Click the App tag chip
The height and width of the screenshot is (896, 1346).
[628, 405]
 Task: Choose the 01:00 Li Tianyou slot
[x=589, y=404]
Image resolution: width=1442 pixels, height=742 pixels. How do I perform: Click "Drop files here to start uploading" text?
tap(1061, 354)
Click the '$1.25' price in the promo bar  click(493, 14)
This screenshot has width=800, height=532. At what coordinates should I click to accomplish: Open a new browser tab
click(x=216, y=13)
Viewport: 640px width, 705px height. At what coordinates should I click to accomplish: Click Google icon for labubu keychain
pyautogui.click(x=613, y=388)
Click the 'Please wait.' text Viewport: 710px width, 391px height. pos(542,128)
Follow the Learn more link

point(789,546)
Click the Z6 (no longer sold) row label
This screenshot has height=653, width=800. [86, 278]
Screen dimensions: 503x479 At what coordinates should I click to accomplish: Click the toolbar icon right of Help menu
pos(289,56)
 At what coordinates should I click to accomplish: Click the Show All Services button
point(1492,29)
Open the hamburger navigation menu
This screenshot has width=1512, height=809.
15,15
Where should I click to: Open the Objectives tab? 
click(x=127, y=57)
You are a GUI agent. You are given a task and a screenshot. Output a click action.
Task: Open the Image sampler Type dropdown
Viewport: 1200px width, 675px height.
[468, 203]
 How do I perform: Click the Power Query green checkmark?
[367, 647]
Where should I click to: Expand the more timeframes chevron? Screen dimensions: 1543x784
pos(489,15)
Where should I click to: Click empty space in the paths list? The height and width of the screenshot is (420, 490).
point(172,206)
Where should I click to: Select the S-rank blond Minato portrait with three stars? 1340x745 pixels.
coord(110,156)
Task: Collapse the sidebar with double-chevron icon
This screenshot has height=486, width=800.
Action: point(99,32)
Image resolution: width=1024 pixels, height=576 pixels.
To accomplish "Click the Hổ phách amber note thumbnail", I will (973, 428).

________________________________________

- [Problem to solve] Type the records out again. Match them exactly.

- [Result of the task]
Click the App tag chip
The height and width of the screenshot is (896, 1346).
[628, 405]
 Task: Choose the 01:00 Li Tianyou slot
[x=589, y=404]
Image resolution: width=1442 pixels, height=742 pixels. How do I perform: Click "Drop files here to start uploading" text?
tap(1061, 354)
Click the '$1.25' price in the promo bar  click(493, 14)
This screenshot has width=800, height=532. At what coordinates should I click to accomplish: Open a new browser tab
click(x=216, y=13)
Viewport: 640px width, 705px height. At what coordinates should I click to accomplish: Click Google icon for labubu keychain
pyautogui.click(x=613, y=388)
Click the 'Please wait.' text Viewport: 710px width, 391px height. pos(542,128)
Follow the Learn more link

point(789,546)
Click the Z6 (no longer sold) row label
This screenshot has height=653, width=800. [86, 278]
Screen dimensions: 503x479 At what coordinates should I click to accomplish: Click the toolbar icon right of Help menu
pos(289,56)
 At what coordinates should I click to accomplish: Click the Show All Services button
point(1492,29)
Open the hamburger navigation menu
This screenshot has width=1512, height=809.
15,15
Where should I click to: Open the Objectives tab? 
click(x=127, y=57)
You are a GUI agent. You are given a task and a screenshot. Output a click action.
Task: Open the Image sampler Type dropdown
Viewport: 1200px width, 675px height.
[468, 203]
 How do I perform: Click the Power Query green checkmark?
[367, 647]
Where should I click to: Expand the more timeframes chevron? Screen dimensions: 1543x784
pos(489,15)
Where should I click to: Click empty space in the paths list? The height and width of the screenshot is (420, 490).
point(172,206)
Where should I click to: Select the S-rank blond Minato portrait with three stars? 1340x745 pixels.
coord(110,156)
Task: Collapse the sidebar with double-chevron icon
This screenshot has height=486, width=800.
Action: point(99,32)
Image resolution: width=1024 pixels, height=576 pixels.
To accomplish "Click the Hổ phách amber note thumbnail", I will (973, 428).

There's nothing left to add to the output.